ところが、皆が食事を始めると、むっくり起きあがってきました。
鍛冶屋が言うことに「重たいハンマーの音にも目を覚まさないのに、奥歯を噛み合わせるあるかなきかの音に飛び起きてくるのは、どういう訳だ?」
寓意・人の言うことを聞かない人間でも、利益が期待されることには、いそいそと耳を傾ける。
☆     ☆
ええー、上方(かみがた)には変な諺がございまして、「武士の子は、茶碗の音で目を覚ます」ってのがあります。変な諺ですよね?
「武士は刀の音で目を覚まし、貧者は茶碗の音で目を覚ます」ってのが基になっているようですね。ええ、「武士は食わねど高楊枝(たかようじ)」のアイロニー、皮肉。
「武士の子は、茶碗の音で目を覚ます」は全国的な諺ではないのでしょうねぇ。武士蔑視の上方特有のアイロニーなんでしょうねぇ。
あなた、お聞きになったことないでしょう?
上方には、さらに「士農工商は貧乏人の順番」なんて言い方まであります。
ええ、士農工商は江戸時代の身分の高い順番でしたね。それを「貧乏人の順番」なんて言うところが上方的。

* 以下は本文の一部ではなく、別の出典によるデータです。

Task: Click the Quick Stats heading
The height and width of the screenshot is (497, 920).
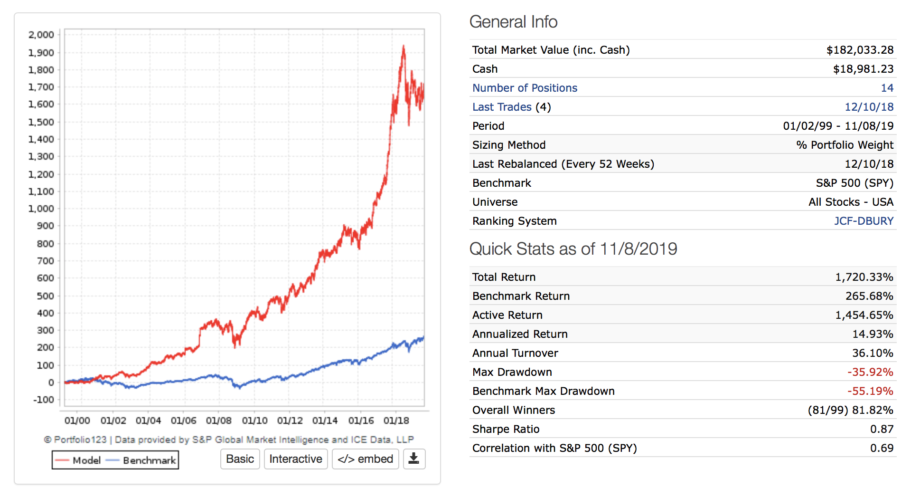Action: [x=573, y=249]
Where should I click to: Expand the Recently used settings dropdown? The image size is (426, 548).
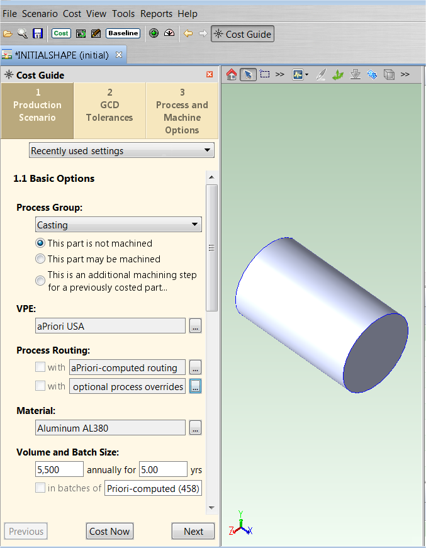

最近は「役人は、ゼニの音で目を覚ます」ようですね。江戸ザレ唄風に言うと「役人の子はニギニギが好き」ってことになりますかね。
      
役人の裏金が摘発されました。それもボクの住む神戸地区が目立って多いですね。
あの元は出入り業者からリベートをねだって裏金にしてきたんですよ。ええ、これが元祖。
それが高じて、役所のカネにまでエスカレート。
役所の忘年会では会費3000円が常識。今時、3000円で何ができる?
参加者は「幹事が、然るべくやってくれている」と思ってきました。
こんな汚職モドキは、何も役所だけではありませんね。
正義の具現者ヅラしてきた報道機関でも、そうしてきましたよ。
記者クラブの忘年会でも、そのクラブを抱えている役所とかが、寄付してきました。
さすがに、「おかしい」ということになって、ある年、もらった寄付を返しにきたことがありました。そりゃあ、記者は役所とかを批判する立場ですもんねぇ。
       
ボクが関与していたのは、役所的な或る組織でしたが、記者クラブが寄付を返しにきたことが大問題になりましてね。「寄付を返したってことは、非難的な記事を書くつもりではないか?」とね。
どんなに自省しても外部の目の批判がないと腐敗するものですよ。ええ、井の中の蛙。組織は自己満足の陥穽に陥るものですよね?
だから、外部からの批判があって民主主義社会はなり立つ。
マスコミとか世論の批判によってなり立つ社会。そんなことがわかっていても、人は自分とか自分の組織が批判されるのを嫌いますねぇ。
批判はオカネを出してでも聞きたいもののはず。だのに、マスコミが批判すると、「誰が密告した?」なんて大騒ぎになりますね。
ええ、「批判が正当か、批判された事実が真実か」なんて、そっちのけでね。
裏金作りがバレるのは「密告」騒ぎでしょうが、批判は耳を傾けるいい機会なのにね。
      
批判、反対説によってなり立っている学会でも、気に入らない批判がでると、同じような騒ぎになりますね。
人の教えに耳をかさない「裸の王様」になりたいのは人情なのかもしれない。